─── INPUT MATERIAL ───

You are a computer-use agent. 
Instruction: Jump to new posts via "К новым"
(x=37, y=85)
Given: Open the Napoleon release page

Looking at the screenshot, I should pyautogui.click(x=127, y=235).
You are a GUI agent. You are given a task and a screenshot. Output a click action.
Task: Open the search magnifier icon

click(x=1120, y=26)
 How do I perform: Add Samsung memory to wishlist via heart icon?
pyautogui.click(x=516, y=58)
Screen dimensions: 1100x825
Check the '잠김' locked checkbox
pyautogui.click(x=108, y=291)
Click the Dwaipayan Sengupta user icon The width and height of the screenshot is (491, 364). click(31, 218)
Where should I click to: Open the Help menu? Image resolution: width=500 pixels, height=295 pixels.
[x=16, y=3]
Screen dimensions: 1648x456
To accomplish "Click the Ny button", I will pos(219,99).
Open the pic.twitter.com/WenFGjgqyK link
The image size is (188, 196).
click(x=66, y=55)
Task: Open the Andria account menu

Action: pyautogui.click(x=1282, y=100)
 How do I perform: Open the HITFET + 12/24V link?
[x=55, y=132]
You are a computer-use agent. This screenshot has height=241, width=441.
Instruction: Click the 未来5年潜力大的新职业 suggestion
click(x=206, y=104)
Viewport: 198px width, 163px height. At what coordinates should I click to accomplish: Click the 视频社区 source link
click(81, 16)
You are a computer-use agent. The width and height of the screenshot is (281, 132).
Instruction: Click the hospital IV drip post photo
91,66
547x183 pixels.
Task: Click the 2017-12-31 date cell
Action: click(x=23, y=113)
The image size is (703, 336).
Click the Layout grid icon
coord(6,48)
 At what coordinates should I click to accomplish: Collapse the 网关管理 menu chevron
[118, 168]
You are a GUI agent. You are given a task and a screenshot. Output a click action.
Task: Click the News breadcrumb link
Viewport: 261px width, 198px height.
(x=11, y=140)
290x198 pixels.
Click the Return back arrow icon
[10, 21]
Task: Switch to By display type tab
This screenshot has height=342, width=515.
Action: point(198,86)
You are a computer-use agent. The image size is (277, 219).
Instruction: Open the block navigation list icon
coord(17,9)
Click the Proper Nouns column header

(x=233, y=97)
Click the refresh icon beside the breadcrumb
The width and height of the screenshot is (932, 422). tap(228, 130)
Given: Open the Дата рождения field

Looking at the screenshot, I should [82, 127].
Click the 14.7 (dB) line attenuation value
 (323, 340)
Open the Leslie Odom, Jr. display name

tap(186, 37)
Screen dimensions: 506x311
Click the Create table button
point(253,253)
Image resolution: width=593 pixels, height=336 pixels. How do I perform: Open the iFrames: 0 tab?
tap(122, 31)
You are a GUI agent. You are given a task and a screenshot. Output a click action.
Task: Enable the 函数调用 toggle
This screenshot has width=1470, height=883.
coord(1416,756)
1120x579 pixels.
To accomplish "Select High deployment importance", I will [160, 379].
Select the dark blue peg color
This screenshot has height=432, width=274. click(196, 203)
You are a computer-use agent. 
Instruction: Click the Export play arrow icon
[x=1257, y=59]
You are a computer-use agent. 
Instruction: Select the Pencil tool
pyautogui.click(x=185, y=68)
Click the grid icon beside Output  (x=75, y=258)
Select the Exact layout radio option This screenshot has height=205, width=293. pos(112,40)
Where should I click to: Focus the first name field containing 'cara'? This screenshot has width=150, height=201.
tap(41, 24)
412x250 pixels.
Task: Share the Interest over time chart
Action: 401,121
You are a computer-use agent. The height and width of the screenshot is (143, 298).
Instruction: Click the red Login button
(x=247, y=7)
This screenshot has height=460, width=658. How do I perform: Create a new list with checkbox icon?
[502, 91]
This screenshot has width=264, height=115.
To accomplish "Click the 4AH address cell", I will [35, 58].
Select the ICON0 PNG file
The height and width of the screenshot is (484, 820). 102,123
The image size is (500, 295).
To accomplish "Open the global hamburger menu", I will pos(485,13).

───

• WHAT NEEDS TO BE DONE
Retype every record above exactly as it appears.

• SOLVED EXERCISE
You are a computer-use agent. 
Instruction: Jump to new posts via "К новым"
(x=37, y=85)
Given: Open the Napoleon release page

Looking at the screenshot, I should pyautogui.click(x=127, y=235).
You are a GUI agent. You are given a task and a screenshot. Output a click action.
Task: Open the search magnifier icon

click(x=1120, y=26)
 How do I perform: Add Samsung memory to wishlist via heart icon?
pyautogui.click(x=516, y=58)
Screen dimensions: 1100x825
Check the '잠김' locked checkbox
pyautogui.click(x=108, y=291)
Click the Dwaipayan Sengupta user icon The width and height of the screenshot is (491, 364). click(31, 218)
Where should I click to: Open the Help menu? Image resolution: width=500 pixels, height=295 pixels.
[x=16, y=3]
Screen dimensions: 1648x456
To accomplish "Click the Ny button", I will pos(219,99).
Open the pic.twitter.com/WenFGjgqyK link
The image size is (188, 196).
click(x=66, y=55)
Task: Open the Andria account menu

Action: pyautogui.click(x=1282, y=100)
 How do I perform: Open the HITFET + 12/24V link?
[x=55, y=132]
You are a computer-use agent. This screenshot has height=241, width=441.
Instruction: Click the 未来5年潜力大的新职业 suggestion
click(x=206, y=104)
Viewport: 198px width, 163px height. At what coordinates should I click to accomplish: Click the 视频社区 source link
click(81, 16)
You are a computer-use agent. The width and height of the screenshot is (281, 132).
Instruction: Click the hospital IV drip post photo
91,66
547x183 pixels.
Task: Click the 2017-12-31 date cell
Action: click(x=23, y=113)
The image size is (703, 336).
Click the Layout grid icon
coord(6,48)
 At what coordinates should I click to accomplish: Collapse the 网关管理 menu chevron
[118, 168]
You are a GUI agent. You are given a task and a screenshot. Output a click action.
Task: Click the News breadcrumb link
Viewport: 261px width, 198px height.
(x=11, y=140)
290x198 pixels.
Click the Return back arrow icon
[10, 21]
Task: Switch to By display type tab
This screenshot has height=342, width=515.
Action: point(198,86)
You are a computer-use agent. The image size is (277, 219).
Instruction: Open the block navigation list icon
coord(17,9)
Click the Proper Nouns column header

(x=233, y=97)
Click the refresh icon beside the breadcrumb
The width and height of the screenshot is (932, 422). tap(228, 130)
Given: Open the Дата рождения field

Looking at the screenshot, I should [82, 127].
Click the 14.7 (dB) line attenuation value
 (323, 340)
Open the Leslie Odom, Jr. display name

tap(186, 37)
Screen dimensions: 506x311
Click the Create table button
point(253,253)
Image resolution: width=593 pixels, height=336 pixels. How do I perform: Open the iFrames: 0 tab?
tap(122, 31)
You are a GUI agent. You are given a task and a screenshot. Output a click action.
Task: Enable the 函数调用 toggle
This screenshot has width=1470, height=883.
coord(1416,756)
1120x579 pixels.
To accomplish "Select High deployment importance", I will [160, 379].
Select the dark blue peg color
This screenshot has height=432, width=274. click(196, 203)
You are a computer-use agent. 
Instruction: Click the Export play arrow icon
[x=1257, y=59]
You are a computer-use agent. 
Instruction: Select the Pencil tool
pyautogui.click(x=185, y=68)
Click the grid icon beside Output  (x=75, y=258)
Select the Exact layout radio option This screenshot has height=205, width=293. pos(112,40)
Where should I click to: Focus the first name field containing 'cara'? This screenshot has width=150, height=201.
tap(41, 24)
412x250 pixels.
Task: Share the Interest over time chart
Action: 401,121
You are a computer-use agent. The height and width of the screenshot is (143, 298).
Instruction: Click the red Login button
(x=247, y=7)
This screenshot has height=460, width=658. How do I perform: Create a new list with checkbox icon?
[502, 91]
This screenshot has width=264, height=115.
To accomplish "Click the 4AH address cell", I will [35, 58].
Select the ICON0 PNG file
The height and width of the screenshot is (484, 820). 102,123
The image size is (500, 295).
To accomplish "Open the global hamburger menu", I will pos(485,13).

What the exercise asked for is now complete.